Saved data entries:
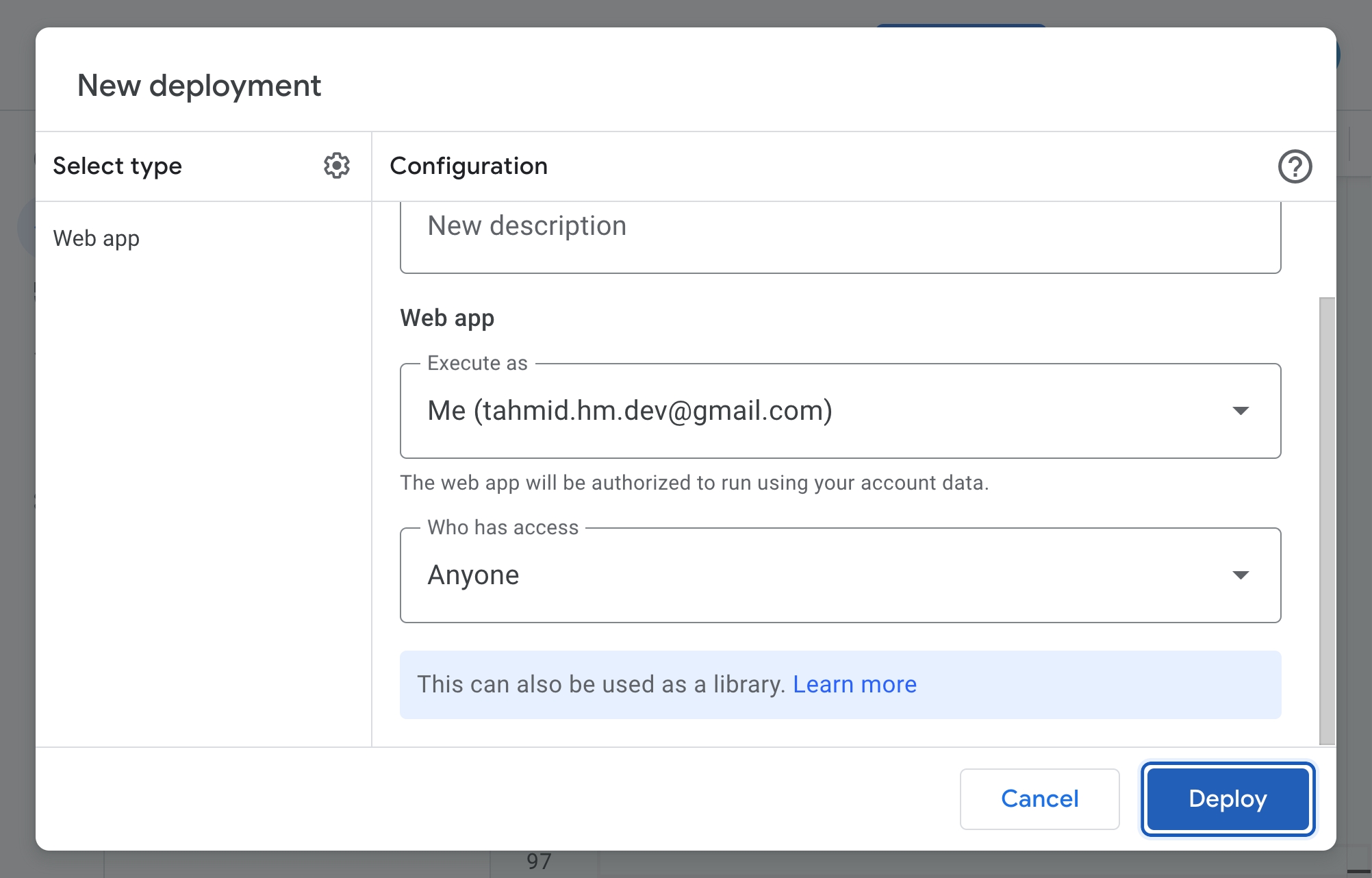Click the New deployment dialog title
The width and height of the screenshot is (1372, 878).
point(199,86)
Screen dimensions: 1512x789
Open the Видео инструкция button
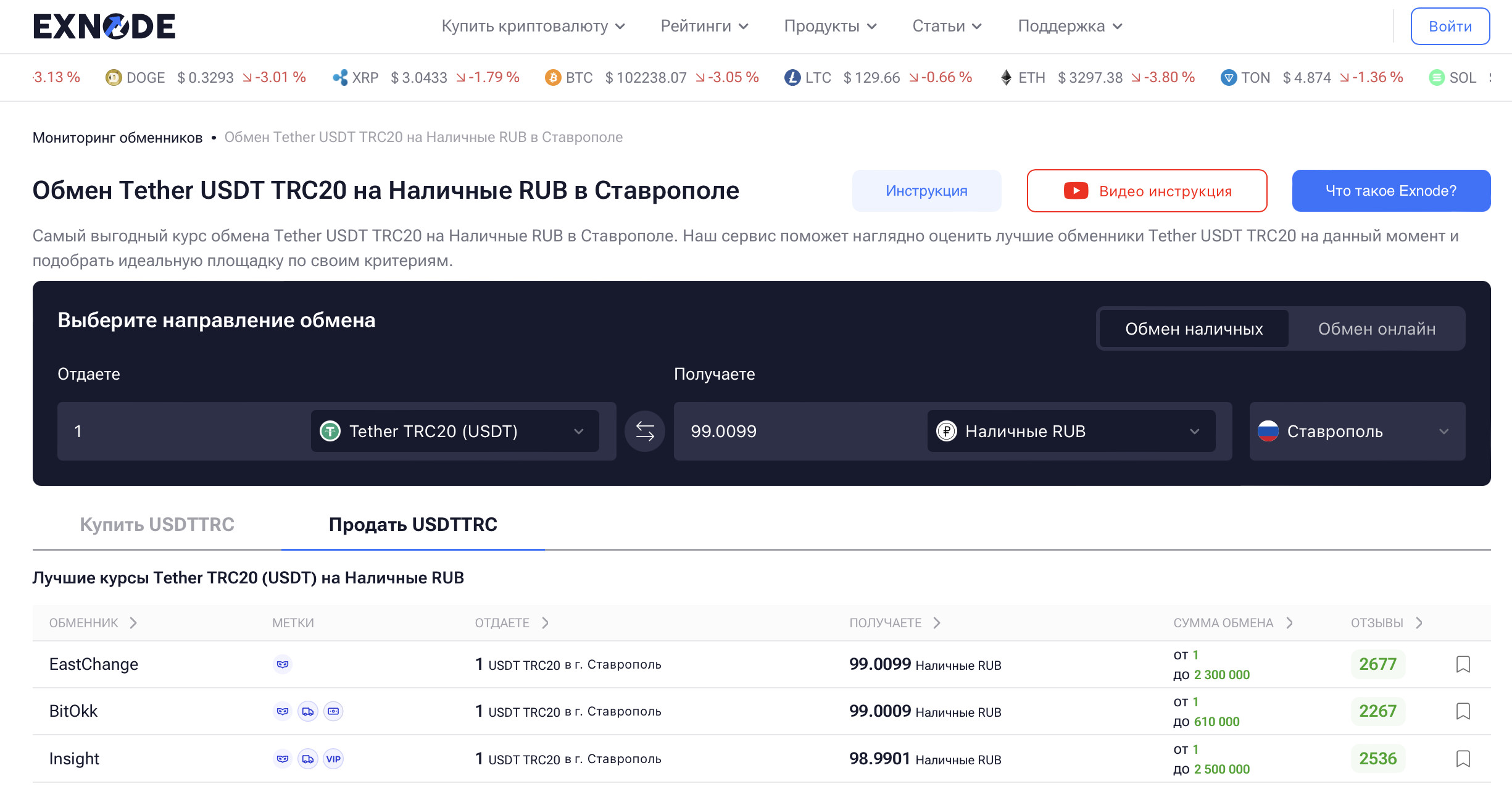pyautogui.click(x=1147, y=191)
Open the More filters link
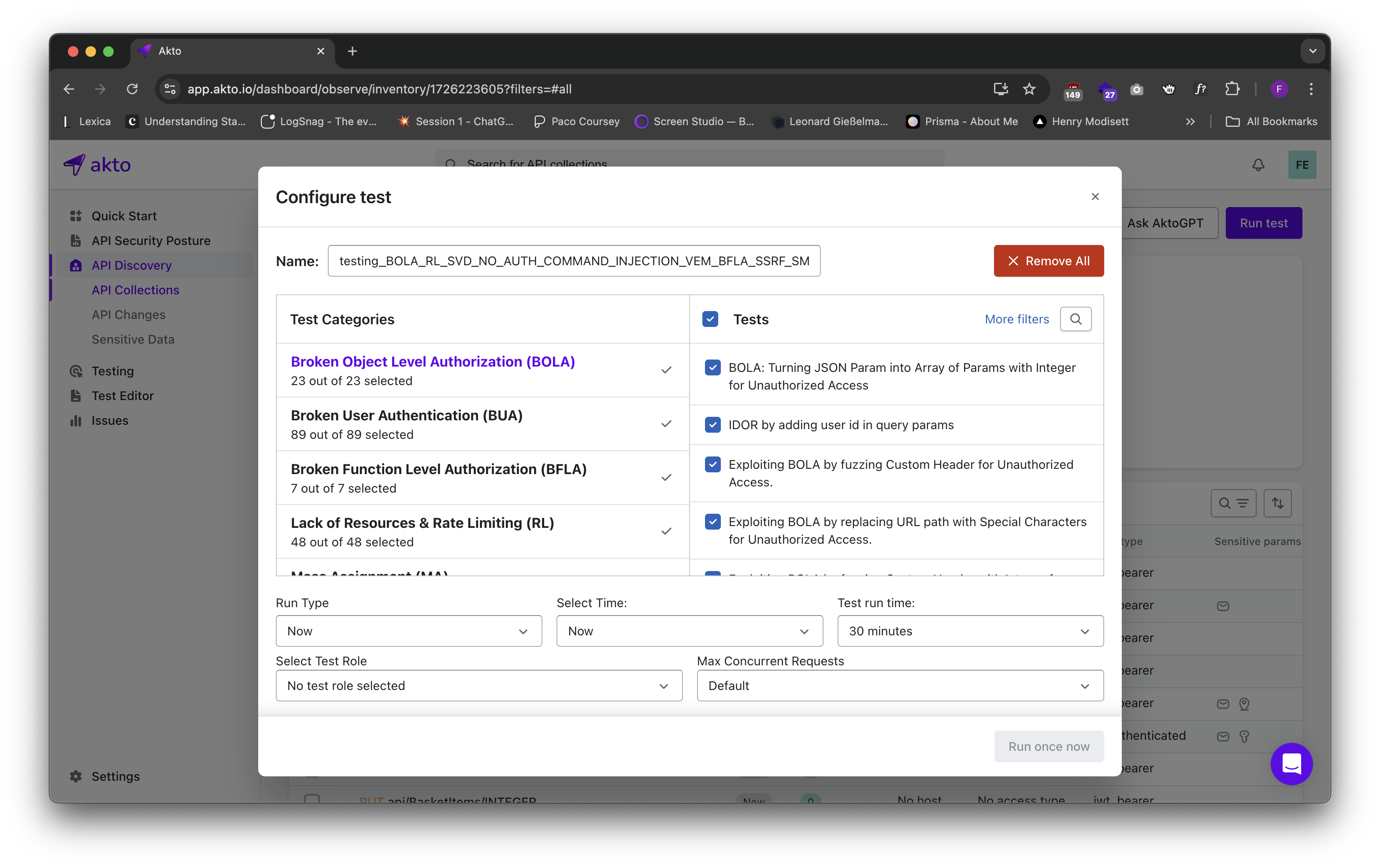This screenshot has height=868, width=1380. [x=1016, y=319]
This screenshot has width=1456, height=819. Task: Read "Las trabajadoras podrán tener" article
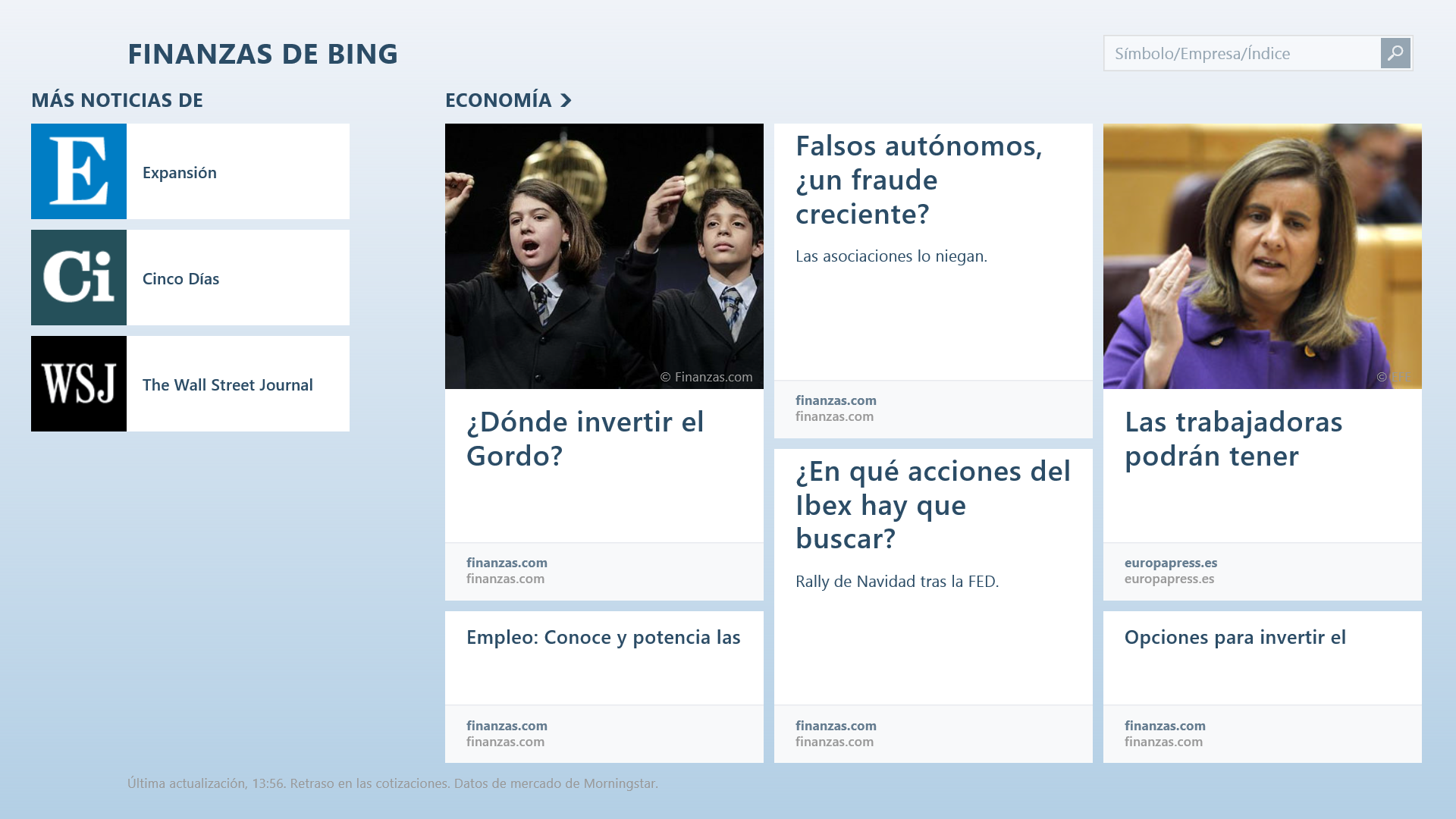tap(1233, 438)
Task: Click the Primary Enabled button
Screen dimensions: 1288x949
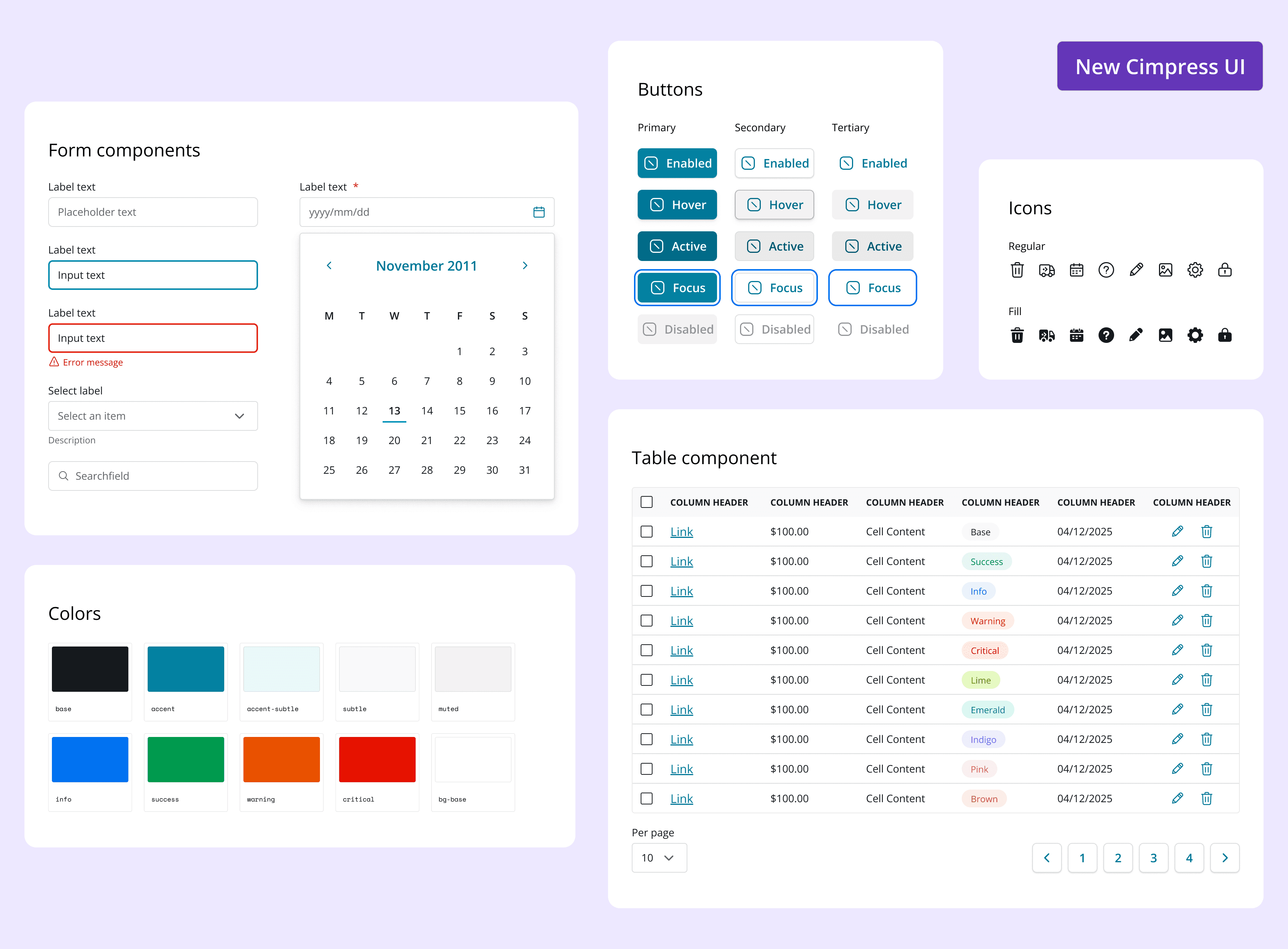Action: pyautogui.click(x=677, y=163)
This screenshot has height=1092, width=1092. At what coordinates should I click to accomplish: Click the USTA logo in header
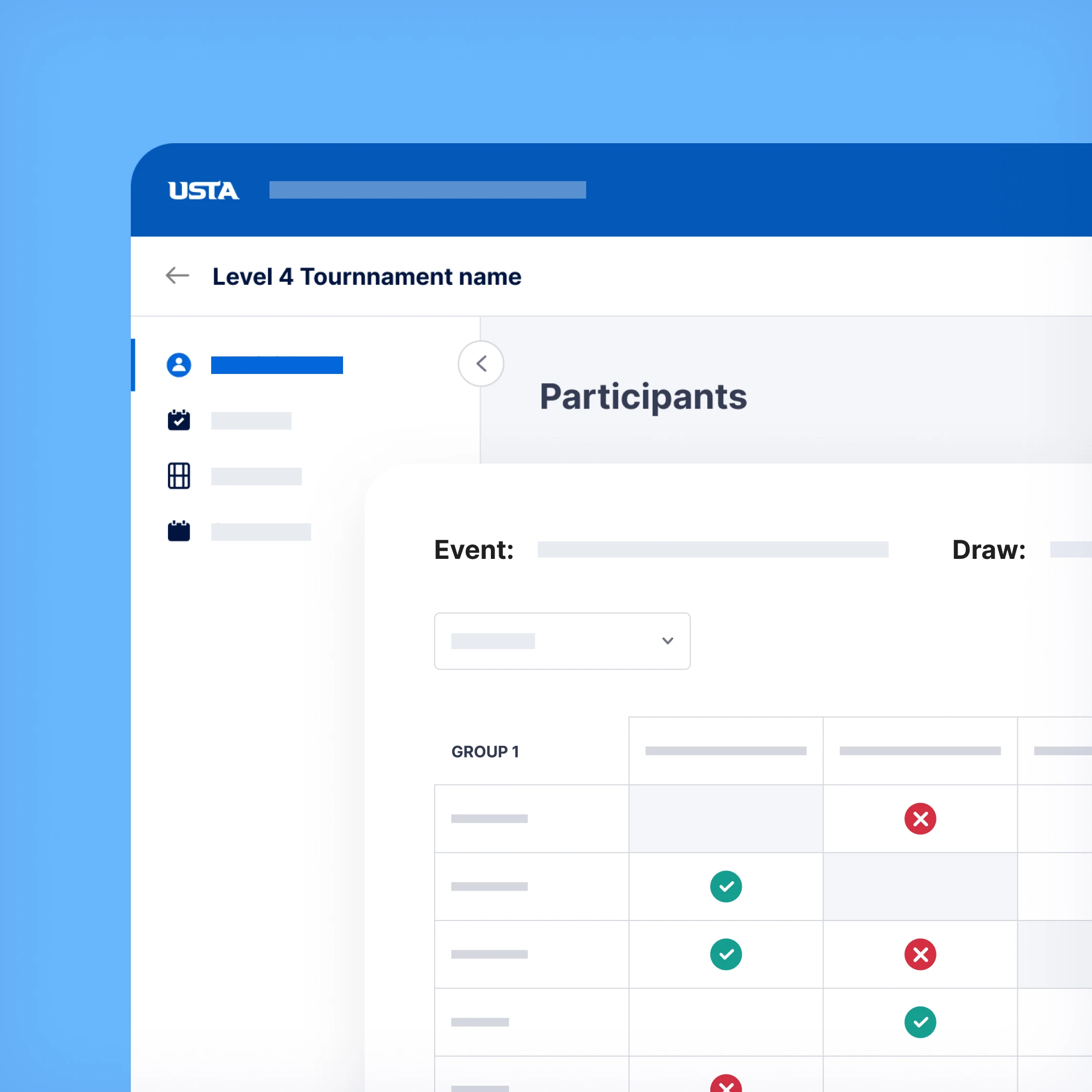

-- What this task involves --
Repeat exactly the lines above, starting at the one that contains "Open the Видео инструкция button" and stopping at the last line of the entries, and leave out the pictures.

-- Solution for this problem --
Open the Видео инструкция button
pyautogui.click(x=1147, y=191)
Open the More filters link
This screenshot has height=868, width=1380. [x=1016, y=319]
This screenshot has width=1456, height=819. Task: Read "Las trabajadoras podrán tener" article
tap(1233, 438)
Task: Click the Primary Enabled button
Screen dimensions: 1288x949
Action: pyautogui.click(x=677, y=163)
This screenshot has height=1092, width=1092. At what coordinates should I click to accomplish: Click the USTA logo in header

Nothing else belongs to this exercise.